▶ **Try it**
Find each line below containing the word "will" and copy it.

(Supplied records Opens)

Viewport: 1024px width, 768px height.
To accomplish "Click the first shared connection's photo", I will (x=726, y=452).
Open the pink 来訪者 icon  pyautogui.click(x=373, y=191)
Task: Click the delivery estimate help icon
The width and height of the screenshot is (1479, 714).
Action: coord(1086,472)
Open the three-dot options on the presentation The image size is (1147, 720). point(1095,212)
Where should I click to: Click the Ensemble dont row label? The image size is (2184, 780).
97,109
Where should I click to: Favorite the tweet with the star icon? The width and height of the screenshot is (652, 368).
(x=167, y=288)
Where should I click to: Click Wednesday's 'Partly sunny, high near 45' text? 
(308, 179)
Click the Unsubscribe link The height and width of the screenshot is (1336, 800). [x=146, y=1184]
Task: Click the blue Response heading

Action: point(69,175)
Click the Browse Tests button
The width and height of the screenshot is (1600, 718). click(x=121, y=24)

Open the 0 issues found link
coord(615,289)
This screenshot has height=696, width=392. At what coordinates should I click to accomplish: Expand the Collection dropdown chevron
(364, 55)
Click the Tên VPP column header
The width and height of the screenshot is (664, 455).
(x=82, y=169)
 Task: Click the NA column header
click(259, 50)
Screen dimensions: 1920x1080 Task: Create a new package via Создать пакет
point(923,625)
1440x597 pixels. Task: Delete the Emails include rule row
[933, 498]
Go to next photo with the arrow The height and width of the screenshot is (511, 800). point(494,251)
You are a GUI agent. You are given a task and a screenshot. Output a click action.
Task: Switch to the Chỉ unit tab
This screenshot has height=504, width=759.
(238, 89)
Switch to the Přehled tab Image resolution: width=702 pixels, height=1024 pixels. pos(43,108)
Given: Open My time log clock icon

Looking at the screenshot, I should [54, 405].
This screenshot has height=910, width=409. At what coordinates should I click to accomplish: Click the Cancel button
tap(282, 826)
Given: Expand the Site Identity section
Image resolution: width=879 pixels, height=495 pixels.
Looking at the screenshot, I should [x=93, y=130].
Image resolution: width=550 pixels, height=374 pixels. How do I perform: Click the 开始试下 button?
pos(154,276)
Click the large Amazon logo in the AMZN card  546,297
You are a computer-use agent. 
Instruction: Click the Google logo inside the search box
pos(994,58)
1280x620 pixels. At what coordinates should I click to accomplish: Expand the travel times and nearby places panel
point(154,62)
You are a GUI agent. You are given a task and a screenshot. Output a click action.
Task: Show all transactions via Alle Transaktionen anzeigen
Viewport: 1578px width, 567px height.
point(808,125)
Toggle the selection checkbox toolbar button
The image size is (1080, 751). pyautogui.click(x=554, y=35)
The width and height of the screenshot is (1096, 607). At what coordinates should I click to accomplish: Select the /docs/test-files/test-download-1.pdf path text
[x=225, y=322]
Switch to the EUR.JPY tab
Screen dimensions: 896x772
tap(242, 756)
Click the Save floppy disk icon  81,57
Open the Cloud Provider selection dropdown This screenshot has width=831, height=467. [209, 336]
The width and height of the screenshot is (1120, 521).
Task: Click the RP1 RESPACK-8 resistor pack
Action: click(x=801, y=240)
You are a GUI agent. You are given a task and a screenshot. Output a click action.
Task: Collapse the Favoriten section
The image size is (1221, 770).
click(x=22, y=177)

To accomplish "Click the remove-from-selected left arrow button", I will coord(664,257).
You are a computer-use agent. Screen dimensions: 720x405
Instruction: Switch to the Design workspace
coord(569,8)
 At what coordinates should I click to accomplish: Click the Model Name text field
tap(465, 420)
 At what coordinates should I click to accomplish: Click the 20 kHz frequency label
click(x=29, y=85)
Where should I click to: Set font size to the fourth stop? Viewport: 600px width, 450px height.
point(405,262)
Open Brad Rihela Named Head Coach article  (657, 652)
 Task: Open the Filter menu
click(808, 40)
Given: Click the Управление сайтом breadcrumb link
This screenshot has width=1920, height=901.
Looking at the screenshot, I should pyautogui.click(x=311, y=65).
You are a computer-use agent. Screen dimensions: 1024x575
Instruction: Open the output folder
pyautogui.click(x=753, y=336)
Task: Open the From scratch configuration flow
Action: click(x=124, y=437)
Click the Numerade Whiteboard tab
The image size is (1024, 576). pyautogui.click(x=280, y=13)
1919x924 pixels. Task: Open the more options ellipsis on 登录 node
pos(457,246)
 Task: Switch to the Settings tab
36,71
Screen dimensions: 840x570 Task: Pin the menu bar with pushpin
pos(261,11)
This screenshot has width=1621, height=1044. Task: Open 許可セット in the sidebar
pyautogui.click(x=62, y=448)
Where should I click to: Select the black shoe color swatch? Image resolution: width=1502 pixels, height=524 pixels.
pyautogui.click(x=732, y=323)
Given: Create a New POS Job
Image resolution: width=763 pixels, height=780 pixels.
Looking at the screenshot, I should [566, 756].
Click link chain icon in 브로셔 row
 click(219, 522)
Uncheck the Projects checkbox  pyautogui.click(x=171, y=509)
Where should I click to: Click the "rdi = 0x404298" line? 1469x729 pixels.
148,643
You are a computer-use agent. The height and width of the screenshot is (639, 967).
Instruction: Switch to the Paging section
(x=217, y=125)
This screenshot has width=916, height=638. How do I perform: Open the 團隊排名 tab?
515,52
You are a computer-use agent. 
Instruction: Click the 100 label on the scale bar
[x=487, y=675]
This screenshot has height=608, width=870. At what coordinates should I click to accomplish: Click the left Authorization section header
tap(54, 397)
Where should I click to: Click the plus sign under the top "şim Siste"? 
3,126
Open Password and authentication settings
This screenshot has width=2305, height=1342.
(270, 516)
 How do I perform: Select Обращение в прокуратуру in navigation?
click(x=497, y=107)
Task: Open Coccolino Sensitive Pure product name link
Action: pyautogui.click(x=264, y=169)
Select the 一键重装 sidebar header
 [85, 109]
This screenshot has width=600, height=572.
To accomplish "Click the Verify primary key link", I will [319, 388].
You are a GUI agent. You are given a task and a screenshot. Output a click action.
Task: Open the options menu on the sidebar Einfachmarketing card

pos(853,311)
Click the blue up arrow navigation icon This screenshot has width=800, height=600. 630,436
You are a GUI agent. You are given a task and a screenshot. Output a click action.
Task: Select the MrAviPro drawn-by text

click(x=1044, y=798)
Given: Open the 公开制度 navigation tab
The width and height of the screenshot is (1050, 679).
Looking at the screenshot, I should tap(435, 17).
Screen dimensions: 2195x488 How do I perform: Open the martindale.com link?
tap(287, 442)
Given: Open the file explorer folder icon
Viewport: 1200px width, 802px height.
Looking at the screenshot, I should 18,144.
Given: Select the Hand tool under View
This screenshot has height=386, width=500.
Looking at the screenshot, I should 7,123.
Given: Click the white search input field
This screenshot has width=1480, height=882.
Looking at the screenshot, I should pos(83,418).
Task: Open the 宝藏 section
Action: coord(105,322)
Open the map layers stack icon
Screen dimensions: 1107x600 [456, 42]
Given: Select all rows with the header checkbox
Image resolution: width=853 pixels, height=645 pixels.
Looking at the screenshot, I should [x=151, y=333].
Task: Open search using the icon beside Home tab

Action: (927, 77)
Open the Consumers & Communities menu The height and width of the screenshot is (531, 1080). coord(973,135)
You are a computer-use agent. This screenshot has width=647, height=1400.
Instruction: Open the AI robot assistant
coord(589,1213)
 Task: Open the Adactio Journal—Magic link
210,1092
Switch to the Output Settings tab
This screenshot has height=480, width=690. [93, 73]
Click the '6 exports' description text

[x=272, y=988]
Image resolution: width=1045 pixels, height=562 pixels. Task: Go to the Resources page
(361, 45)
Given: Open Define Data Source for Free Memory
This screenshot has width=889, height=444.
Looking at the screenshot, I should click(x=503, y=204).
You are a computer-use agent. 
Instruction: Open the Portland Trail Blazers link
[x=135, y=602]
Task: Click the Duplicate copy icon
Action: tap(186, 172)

(Supplied records Closes)

▶ **Exercise response**
To accomplish "Click the first shared connection's photo", I will (x=726, y=452).
To accomplish "Click the remove-from-selected left arrow button", I will coord(664,257).
To accomplish "Click the Verify primary key link", I will [319, 388].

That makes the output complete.